Manganese Overexposure Alters Neurogranin Expression and Causes Behavioral Deficits in Larval Zebrafish.

Manganese (Mn), a cofactor for various enzyme classes, is an essential trace metal for all organisms. However, overexposure to Mn causes neurotoxicity. Here, we evaluated the effects of exposure to Mn chloride (MnCl2) on viability, morphology, synapse function (based on neurogranin expression) and behavior of zebrafish larvae. MnCl2 exposure from 2.5 h post fertilization led to reduced survival (60%) at 5 days post fertilization. Phenotypical changes affected body length, eye and olfactory organ size, and visual background adaptation.

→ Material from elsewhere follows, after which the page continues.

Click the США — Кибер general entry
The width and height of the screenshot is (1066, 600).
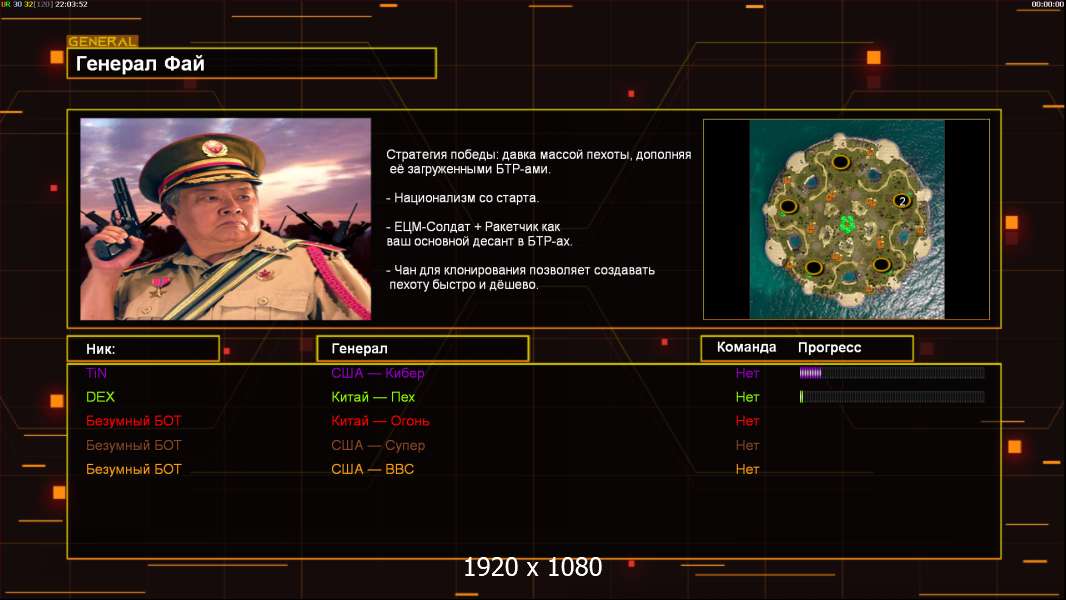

This was accompanied by a decrease in both the fluorescence intensity of neurogranin immunostaining and expression levels of the neurogranin-encoding genes nrgna and nrgnb, suggesting the presence of synaptic alterations. Furthermore, overexposure to MnCl2 resulted in larvae exhibiting postural defects, reduction in motor activity and impaired preference for light environments. Following the removal of MnCl2 from the fish water, zebrafish larvae recovered their pigmentation pattern and normalized their locomotor behavior, indicating that some aspects of Mn neurotoxicity are reversible. In summary, our results demonstrate that Mn overexposure leads to pronounced morphological alterations, changes in neurogranin expression and behavioral impairments in zebrafish larvae.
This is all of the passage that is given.